I really love how Chan writes. He moves quickly and the whole feel of the book so far is that he is talking right to me. Standing in my living room, hand moving, eyes searching, and voice aimed with purpose, right at me. Even in the preface- he lays it all on the reader:
"Come with me on this journey. I don't promise it will be painless. Change,
as we all know, is uncomfortable. it's up to you to respond to what you read.
but, you will have a choice: to adjust how you live daily or to stay the
same."
Chapter 1 is entitled "Stop Praying", which made me laugh. I had just spent the last 5 days reading John Calvin's chapter on prayer from the "Institutes of the Christian Religion". This, was definitely an idea with a different trajectory (or was it). This entire chapter was devoted to raising God to the highest levels in our eyes, hearts, and minds. All the while he was properly framing the place of humans (and more importantly me) in God's eyes, heart, and mind. This guy even quotes R.C. Sproul. He is funny and brings a childlike wonder to the awesomeness of our Creator that is both infectious and addicting. Saying things like:
"Isn't it a comfort to worship a God we cannot exaggerate?"
Just when you are riding high on the glory of the almighty he nails it.....theologically that is:
"Can you worship a God who isn't obligated to explain his actions to you?
Could it be your arrogance that makes you think God owes you an
explanation?.....But to put it bluntly, when you get your own universe, you can
make your own standards."
The beginning of this book feels like riding a water slide, only you are sliding UP instead of down. I really enjoyed how there was never a hint of "middle of the road". He lays it out there and is unashamed to do so. I had to resist the urge to read the entire book on the first night.
Chapter 2 is entitled "you might not finish this chapter".
Crazy Love is starting to read like the best gospel tract EVER!!!
Can you believe that Francis Chan actually has the audacity to imply that human beings don't live forever? No matter what the movies, video games, and TV shows tell us?
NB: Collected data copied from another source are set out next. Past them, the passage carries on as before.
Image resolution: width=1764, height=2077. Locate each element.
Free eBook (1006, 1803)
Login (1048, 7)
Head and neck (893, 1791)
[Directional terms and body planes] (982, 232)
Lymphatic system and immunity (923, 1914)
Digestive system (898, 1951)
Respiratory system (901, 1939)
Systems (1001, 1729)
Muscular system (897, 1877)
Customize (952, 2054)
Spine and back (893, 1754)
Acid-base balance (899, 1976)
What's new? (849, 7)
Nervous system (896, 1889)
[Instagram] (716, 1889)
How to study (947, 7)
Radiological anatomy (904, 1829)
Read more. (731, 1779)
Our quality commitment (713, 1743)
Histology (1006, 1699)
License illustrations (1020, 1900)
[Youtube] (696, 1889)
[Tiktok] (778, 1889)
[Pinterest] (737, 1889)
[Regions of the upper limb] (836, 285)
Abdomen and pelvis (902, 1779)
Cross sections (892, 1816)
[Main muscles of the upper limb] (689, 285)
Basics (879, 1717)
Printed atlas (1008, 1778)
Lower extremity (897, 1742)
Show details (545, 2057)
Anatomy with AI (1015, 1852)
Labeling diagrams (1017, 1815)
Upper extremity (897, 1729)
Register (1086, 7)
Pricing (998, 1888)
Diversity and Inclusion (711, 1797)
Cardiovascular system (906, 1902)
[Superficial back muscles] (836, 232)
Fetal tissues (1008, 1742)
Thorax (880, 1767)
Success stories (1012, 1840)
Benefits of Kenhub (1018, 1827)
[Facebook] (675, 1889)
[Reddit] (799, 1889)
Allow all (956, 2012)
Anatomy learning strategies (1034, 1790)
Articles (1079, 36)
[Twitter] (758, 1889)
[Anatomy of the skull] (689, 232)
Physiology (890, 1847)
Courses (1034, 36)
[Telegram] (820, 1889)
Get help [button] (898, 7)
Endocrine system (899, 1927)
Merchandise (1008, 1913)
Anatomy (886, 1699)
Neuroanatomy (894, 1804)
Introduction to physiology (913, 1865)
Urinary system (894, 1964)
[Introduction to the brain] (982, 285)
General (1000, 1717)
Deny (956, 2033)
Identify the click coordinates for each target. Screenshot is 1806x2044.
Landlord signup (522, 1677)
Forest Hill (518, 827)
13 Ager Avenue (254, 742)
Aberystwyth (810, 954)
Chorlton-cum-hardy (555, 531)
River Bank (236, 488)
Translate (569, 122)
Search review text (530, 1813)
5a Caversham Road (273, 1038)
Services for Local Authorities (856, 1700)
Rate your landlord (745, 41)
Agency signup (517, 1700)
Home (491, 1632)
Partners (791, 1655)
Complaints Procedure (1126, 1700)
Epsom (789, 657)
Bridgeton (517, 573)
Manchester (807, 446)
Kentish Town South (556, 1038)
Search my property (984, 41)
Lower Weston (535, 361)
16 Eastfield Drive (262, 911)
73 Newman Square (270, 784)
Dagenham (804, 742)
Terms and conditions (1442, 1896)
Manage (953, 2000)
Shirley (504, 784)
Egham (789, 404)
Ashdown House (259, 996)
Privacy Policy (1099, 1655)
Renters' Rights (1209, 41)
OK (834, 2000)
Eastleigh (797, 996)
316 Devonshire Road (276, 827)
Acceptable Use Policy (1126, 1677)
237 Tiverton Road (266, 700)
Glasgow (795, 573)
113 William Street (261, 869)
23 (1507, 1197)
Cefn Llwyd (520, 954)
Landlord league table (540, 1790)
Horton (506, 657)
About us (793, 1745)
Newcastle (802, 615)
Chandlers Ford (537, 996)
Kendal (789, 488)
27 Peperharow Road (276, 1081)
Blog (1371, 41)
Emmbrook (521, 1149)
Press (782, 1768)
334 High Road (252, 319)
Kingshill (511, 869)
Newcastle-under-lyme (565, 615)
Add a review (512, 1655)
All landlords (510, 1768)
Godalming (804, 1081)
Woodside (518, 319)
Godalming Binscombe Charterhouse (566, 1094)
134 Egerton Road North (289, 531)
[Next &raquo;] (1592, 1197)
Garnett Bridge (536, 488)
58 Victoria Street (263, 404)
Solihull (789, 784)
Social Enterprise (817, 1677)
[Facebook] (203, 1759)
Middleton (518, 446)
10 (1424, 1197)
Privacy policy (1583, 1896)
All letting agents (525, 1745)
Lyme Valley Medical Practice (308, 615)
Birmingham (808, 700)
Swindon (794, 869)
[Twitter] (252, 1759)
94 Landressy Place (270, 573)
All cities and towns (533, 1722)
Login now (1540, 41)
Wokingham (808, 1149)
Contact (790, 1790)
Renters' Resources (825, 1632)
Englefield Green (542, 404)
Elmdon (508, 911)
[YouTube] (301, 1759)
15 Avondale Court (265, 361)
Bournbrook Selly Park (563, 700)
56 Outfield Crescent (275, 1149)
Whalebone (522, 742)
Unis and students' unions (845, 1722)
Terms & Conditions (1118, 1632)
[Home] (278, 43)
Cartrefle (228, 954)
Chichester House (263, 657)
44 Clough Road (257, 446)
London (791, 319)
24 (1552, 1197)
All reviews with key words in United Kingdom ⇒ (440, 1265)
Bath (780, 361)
He goes farther to even encourage us to consider that God is still the King of the Universe when life isn't exactly going the way we want it to. He says:
"When I am consumed by my problems- stressed out about my life, my family, and my job - I actually convey the belief that I think the circumstances are more
important than God's command to always rejoice. In other words, that I have the
"right" to disobey God because of the magnitude of my responsibilities......both
worry and stress reek of arrogance."
Chan then moves through some very personal and gut-wrenching accounts of people who died "too soon". The entire ride was well worth it and every page inspires your fingers to move to the next.
There is even a website (crazylovebook.com)which has video introductions to each chapter as well as other movies that echo the awe and love Chan wants to inspire in his readers.
As you can tell, I really love this book. This is the kind of book that you want to give to people. You want other people to have this same experience. I really hope I don't' find anything in the rest of it that will bring me down off of this cloud.